Patients and Methods: One hundred thirty-six patients who had achieved a cCR to neoadjuvant chemotherapy for early breast cancer were identified from a prospectively maintained database of 453 patients. Of these, 67 patients had undergone surgery as their primary locoregional therapy, and 69 patients had radiotherapy alone. Outcome was assessed in relation to local recurrence-free survival, disease-free survival, and overall survival.

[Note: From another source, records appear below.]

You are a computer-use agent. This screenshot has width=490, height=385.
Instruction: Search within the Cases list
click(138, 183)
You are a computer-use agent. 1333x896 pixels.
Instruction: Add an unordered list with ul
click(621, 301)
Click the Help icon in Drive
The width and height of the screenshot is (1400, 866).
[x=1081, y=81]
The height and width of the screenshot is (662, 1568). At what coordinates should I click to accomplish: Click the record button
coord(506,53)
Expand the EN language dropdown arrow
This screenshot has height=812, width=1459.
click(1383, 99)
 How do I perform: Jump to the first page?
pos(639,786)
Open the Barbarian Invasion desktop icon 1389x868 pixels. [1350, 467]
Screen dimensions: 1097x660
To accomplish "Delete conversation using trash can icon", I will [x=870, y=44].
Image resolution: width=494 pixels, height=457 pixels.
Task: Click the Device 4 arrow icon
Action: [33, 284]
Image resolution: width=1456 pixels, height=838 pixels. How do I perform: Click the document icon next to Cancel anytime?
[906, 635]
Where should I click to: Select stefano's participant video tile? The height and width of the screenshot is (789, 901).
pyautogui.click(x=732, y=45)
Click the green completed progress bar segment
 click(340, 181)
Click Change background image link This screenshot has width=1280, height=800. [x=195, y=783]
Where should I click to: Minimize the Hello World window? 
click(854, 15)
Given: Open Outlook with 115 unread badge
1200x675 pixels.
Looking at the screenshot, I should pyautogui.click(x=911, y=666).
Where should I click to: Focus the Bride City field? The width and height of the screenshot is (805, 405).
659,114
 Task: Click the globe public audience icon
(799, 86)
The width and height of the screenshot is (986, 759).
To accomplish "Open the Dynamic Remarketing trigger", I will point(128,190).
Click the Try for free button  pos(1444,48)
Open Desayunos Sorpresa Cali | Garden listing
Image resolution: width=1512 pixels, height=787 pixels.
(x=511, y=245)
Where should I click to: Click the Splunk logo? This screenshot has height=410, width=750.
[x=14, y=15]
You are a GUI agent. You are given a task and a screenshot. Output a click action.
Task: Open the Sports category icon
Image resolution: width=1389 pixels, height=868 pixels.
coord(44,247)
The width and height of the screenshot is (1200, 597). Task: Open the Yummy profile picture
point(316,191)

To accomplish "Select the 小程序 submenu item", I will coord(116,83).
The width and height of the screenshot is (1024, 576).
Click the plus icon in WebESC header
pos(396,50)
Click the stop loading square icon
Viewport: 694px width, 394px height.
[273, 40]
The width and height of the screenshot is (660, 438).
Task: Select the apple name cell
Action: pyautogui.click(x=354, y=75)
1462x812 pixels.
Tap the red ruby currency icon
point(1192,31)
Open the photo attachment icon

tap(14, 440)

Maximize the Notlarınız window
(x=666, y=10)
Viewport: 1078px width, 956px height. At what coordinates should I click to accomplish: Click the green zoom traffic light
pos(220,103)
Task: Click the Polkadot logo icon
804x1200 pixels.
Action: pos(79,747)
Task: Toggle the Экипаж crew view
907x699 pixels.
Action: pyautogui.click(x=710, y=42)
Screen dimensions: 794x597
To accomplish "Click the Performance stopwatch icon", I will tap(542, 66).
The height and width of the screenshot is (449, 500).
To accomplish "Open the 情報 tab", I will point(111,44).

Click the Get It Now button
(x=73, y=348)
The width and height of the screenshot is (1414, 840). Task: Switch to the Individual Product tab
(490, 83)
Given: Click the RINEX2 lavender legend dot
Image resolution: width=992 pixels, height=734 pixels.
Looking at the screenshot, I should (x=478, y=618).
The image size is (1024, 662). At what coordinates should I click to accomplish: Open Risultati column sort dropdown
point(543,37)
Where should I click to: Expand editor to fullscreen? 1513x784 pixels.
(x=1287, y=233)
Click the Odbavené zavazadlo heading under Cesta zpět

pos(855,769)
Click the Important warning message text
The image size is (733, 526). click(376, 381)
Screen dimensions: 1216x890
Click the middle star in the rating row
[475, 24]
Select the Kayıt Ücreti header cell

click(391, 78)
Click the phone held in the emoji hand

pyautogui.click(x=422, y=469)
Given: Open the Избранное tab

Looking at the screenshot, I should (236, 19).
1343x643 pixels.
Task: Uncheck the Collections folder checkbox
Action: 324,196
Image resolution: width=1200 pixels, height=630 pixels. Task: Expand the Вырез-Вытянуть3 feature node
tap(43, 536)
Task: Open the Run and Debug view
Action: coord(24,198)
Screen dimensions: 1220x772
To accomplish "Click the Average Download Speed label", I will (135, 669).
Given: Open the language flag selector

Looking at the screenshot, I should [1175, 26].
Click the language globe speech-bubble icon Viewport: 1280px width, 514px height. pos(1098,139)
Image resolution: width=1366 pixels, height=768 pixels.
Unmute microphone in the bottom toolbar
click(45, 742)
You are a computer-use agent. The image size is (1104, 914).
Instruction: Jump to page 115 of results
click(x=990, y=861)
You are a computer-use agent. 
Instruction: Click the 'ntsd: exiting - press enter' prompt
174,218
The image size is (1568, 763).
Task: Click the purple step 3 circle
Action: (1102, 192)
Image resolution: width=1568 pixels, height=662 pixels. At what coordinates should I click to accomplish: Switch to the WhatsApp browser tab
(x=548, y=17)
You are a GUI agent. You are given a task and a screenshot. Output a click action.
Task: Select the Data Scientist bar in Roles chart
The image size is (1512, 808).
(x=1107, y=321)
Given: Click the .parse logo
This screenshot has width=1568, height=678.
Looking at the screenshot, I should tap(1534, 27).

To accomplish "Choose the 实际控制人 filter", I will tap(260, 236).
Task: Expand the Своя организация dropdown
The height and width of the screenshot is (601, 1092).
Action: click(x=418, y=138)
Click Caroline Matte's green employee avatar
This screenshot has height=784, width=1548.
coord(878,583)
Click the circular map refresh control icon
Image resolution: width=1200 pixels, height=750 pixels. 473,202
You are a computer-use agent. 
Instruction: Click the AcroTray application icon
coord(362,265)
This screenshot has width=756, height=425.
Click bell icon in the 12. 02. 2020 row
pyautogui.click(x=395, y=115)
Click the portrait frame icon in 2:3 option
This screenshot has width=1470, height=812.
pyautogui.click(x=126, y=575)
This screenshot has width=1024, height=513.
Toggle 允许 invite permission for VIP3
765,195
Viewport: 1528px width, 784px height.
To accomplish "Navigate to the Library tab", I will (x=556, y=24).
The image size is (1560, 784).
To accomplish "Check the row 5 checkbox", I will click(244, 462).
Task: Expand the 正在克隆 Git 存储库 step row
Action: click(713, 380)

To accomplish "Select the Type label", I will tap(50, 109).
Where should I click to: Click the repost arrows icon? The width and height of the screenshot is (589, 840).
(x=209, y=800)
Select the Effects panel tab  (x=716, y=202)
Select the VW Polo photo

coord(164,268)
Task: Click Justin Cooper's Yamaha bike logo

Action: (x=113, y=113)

Results: Median follow-up was 63 months in the surgery group and 87 months in the no surgery group. Prognostic characteristics were well balanced between the two groups. For surgery and no surgery, respectively, there were no significant differences in disease-free survival or overall survival (5-year, 74% v 76%; 10-year, 60% v 70%, P = .9) between the two groups. There was a nonsignificant trend toward increased locoregional-only recurrence for the no surgery group (21% v 10% at 5 years; P = .09), but no long-term failures of local control. Patients in the no surgery group who also achieved an ultrasound complete remission had a 5-year local recurrence rate of only 8%.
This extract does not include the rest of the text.